Like wine, coffee makes a modest but immediately gratifying and reassuringly consumable gift for the holidays. However, those who drink coffee drink it daily, so a gift of coffee needs simultaneously to be familiar enough to please but special enough to warrant celebration.
We came up with a variety of strategies for identifying what might be special enough for the holidays, ranging from featured holiday blends to exceptional or celebrated single origins. Altogether we sourced about thirty-five candidate coffees from fifteen roasters.
The Splurge Origins
One way to identify specialness is price and reputation. We started with an effort to source some gift-worthy examples of the two great holiday splurge favorites: Jamaica Blue Mountain and Hawaii Kona. These two origins recommend themselves as gift candidates for several reasons. First, they cost too much for most coffee drinkers to brew them up year round, so by taking on the financial responsibility for the splurge we are sparing our coffee friends both wallet depletion and guilt. Second, they impress simply with their name, assuring attention. Third, they remind presently snow-bound citizens of sunny, palm-dappled times past and future.
Our basic approach to sourcing both Jamaica and Kona was to buy direct from origin, in other words, buy coffees not only grown and processed in Kona or Jamaica, but also roasted and packaged there.
With the Jamaica, we cupped four coffees from Old Tavern Estate, one of the handful of Jamaica Blue Mountain coffee farms permitted to process and export their coffees separate from the bulk of Blue Mountain coffee. Two of these coffees, the medium roasted version of Old Tavern Estate and a medium-roasted peaberry version, were definitely worthy of high-rolling holiday purchase. We passed on two darker roasted Old Taverns.
Direct-from-the-Farm Konas
Past cuppings have turned up many fine direct-from-the-farm Konas (see Konas and Other Hawaiis, February 2002), but this time around we were disappointed. Kona is a delicate origin that needs to be roasted and handled with care to preserve its melodic subtlety. Unfortunately, most of the farm-roasted Konas we received for this review appeared to suffer from a variety of post-harvest problems that undermined the integrity of the original green coffee. In some cases the coffee we cupped seemed to be last year’s crop and consequently a bit faded and flat; in other cases the roasting seemed clumsy; in still others I suspect the roasted coffee was delivered less than fresh.
In fact, the most impressive medium-roasted Kona we turned up originated from the very large mainland roaster, Green Mountain Coffee Roasters.
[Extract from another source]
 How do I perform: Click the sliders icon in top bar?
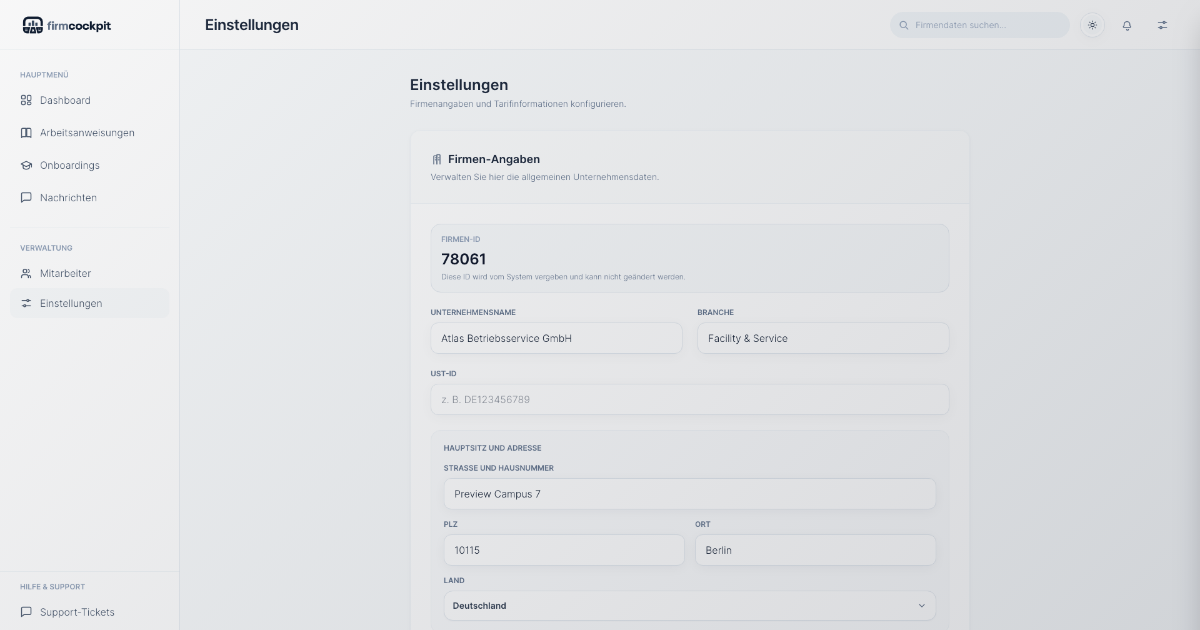tap(1162, 25)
The best darker roasted Kona in the group did come direct from a grower: a new 2003 crop roasted by Kona Premium Coffee Company.
Some Other Luminous (or at Least Mildly Glowing) Choices
Both the pair of Old Taverns and the two Konas would make excellent gifts for coffee aficionados. However, even more impressive in the cup so were a trio of coffees from other origins: the magnificent, and unusually sweet, Kenya sent by Intelligentsia Coffee and Tea, the powerfully but suavely acidy El Salvador Los Inmortales from the same roaster, and the classic Costa Rica Tarrazu La Minita Estate roasted by Kaffé Magnum Opus.
The two most interesting of the holiday blends we sourced were Peet’s Coffee and Tea’s version, a tender and almost buoyant rendition of Peet’s signature dark roast style, and an all fair-trade, organic blend from Green Mountain Coffee Roasters bearing the name Joyful Season.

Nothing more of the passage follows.